Navigating an unexpected creatinine result during a pre-intravenous contrast renal function workup.

Background: Increasing chronic disease incidence drives intravenous (IV) contrast-based diagnostic imaging. While IV procedure is largely safe, contrast-induced neuropathy risk in patients with predisposing factors demand pre-IV renal assessment. Although common, point-of-care creatinine (POC) tests are prone to generating ambiguous results. This frequently result in time-consuming retests, rescheduled appointments, patient distress, and healthcare burdens.

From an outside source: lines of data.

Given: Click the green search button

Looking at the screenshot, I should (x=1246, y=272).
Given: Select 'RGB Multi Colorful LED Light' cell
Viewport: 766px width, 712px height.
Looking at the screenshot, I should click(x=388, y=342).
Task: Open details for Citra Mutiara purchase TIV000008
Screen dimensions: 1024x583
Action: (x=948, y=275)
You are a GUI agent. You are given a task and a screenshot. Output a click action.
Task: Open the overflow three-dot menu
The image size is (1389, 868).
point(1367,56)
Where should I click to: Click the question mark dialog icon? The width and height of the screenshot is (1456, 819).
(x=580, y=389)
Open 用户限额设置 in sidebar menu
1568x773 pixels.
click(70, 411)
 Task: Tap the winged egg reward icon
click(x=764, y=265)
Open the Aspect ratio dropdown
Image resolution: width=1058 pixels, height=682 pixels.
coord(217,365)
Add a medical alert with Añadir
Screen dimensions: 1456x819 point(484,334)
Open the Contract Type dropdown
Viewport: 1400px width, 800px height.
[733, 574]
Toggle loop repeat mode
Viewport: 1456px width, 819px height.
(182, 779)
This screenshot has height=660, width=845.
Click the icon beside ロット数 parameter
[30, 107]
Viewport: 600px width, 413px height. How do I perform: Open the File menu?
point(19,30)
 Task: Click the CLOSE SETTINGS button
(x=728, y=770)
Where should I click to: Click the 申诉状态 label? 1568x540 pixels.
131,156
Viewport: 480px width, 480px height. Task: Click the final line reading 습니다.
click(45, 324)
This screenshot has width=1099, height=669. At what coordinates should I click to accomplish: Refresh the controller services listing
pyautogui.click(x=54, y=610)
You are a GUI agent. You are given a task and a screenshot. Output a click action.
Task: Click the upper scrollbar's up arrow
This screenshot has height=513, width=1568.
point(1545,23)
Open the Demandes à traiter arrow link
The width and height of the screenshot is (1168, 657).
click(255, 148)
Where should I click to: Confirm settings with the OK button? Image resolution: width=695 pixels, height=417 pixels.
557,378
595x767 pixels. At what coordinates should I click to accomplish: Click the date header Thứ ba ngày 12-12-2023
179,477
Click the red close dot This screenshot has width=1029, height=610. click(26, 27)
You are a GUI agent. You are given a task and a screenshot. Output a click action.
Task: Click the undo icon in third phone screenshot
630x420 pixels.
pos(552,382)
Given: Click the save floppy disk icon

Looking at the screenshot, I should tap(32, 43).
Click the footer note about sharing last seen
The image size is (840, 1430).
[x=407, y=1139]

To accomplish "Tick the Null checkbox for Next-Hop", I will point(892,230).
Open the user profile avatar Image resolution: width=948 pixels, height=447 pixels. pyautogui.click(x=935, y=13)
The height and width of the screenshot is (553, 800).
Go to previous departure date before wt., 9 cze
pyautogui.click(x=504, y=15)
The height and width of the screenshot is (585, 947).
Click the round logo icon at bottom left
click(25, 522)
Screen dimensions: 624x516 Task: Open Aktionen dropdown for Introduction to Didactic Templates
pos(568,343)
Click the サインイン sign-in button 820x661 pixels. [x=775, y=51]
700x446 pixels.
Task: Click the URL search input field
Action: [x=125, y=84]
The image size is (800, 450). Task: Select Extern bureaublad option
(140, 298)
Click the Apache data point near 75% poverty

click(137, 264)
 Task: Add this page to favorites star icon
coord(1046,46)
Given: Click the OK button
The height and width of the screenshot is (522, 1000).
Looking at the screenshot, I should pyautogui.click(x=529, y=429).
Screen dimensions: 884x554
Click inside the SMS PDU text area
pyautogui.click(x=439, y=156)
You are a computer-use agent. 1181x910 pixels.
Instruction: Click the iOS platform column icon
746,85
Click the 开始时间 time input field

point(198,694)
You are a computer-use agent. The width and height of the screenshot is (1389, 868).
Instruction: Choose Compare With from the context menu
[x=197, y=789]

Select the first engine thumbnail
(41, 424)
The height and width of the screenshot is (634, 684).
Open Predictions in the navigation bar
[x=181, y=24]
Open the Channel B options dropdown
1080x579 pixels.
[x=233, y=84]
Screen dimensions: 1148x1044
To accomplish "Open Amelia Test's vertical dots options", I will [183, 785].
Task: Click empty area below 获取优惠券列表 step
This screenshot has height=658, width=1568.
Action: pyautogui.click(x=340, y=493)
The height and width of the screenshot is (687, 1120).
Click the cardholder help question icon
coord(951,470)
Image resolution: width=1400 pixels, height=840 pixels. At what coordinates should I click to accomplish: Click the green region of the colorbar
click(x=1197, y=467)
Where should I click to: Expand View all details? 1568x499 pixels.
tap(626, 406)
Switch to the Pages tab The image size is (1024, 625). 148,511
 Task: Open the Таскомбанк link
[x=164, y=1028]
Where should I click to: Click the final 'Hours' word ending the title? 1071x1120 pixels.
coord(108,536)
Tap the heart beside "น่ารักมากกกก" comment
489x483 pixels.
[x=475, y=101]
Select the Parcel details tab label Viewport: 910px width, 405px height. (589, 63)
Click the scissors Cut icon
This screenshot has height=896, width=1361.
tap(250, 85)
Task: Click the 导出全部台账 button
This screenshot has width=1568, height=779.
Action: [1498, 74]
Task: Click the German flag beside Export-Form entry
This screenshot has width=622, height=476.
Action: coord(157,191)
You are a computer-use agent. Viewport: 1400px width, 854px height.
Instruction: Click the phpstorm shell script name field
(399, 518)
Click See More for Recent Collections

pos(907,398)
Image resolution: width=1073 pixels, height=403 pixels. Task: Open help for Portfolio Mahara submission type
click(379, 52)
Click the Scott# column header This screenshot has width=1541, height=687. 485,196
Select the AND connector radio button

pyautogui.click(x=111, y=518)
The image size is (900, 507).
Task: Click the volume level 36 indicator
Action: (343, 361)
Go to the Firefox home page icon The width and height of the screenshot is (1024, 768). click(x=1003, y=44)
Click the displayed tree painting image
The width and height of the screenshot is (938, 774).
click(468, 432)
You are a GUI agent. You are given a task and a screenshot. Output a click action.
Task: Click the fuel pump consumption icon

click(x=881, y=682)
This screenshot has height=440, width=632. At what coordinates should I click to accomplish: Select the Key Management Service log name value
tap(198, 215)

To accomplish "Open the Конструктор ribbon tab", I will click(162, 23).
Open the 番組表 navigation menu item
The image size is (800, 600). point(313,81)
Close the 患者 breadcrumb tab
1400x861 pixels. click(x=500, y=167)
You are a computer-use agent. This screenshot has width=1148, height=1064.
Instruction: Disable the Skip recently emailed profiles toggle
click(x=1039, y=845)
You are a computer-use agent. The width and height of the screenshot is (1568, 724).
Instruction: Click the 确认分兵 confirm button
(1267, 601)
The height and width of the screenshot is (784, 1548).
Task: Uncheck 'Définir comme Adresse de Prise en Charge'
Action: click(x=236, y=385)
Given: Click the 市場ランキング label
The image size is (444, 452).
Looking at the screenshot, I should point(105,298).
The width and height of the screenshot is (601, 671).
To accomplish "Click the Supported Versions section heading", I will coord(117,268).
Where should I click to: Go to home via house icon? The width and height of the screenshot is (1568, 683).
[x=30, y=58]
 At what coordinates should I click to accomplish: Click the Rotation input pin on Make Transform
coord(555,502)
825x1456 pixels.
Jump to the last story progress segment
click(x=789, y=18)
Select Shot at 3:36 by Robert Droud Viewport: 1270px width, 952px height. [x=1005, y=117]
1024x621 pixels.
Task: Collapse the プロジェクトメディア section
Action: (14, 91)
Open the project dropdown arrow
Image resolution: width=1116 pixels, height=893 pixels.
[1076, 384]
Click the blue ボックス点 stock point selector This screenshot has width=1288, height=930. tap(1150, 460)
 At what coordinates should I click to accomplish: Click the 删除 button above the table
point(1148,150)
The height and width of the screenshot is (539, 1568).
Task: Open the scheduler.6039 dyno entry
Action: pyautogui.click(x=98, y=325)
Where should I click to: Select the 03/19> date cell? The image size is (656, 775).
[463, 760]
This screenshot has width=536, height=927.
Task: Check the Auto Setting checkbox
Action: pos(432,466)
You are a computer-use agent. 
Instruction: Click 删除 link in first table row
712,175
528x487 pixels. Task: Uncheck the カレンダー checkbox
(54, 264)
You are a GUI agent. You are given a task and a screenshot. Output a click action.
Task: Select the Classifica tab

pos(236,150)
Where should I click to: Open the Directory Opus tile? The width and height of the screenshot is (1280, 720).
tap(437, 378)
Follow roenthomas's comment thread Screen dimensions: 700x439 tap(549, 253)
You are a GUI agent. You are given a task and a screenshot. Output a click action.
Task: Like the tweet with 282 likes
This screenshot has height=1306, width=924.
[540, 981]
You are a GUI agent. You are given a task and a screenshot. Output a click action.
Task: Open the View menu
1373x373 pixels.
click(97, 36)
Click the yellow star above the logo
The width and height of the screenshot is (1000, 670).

Case Presentation: A diabetic, hypertensive, and chronic kidney diseased Caucasian male, aged 61, presented for a scheduled intravenous contrast-enhanced computed tomography scan. His initial POC-based creatinine result of 1.20 mg/dL (106.1 μmol/L) narrowly exceeded the reference interval (0.67---1.17 mg/dL [59.2 - 103.5 μmol/L]). Given the patient's pre-existing conditions, laboratory-based creatinine test was performed to reassure his renal function. The new result was found to be 0.95 mg/dL (84 μmol/L), which fell within the normal reference interval. This substantial disparity of 0.25 mg/dL (22.1 μmol/L; 20.8 %) between creatinine tests while delaying the intravenous procedure prompted the clinicians to request an in-depth laboratory investigation.

Conclusion: Comprehensive analysis using patient-centered metrics such as index of individuality, reference change value, and subject-based reference interval alleviated the concerns on his renal health and disparity in assay results (<0.3 mg/dL≡ <26.5 μmol/L) total allowable error limit), thus allowing intravenous contrast imaging.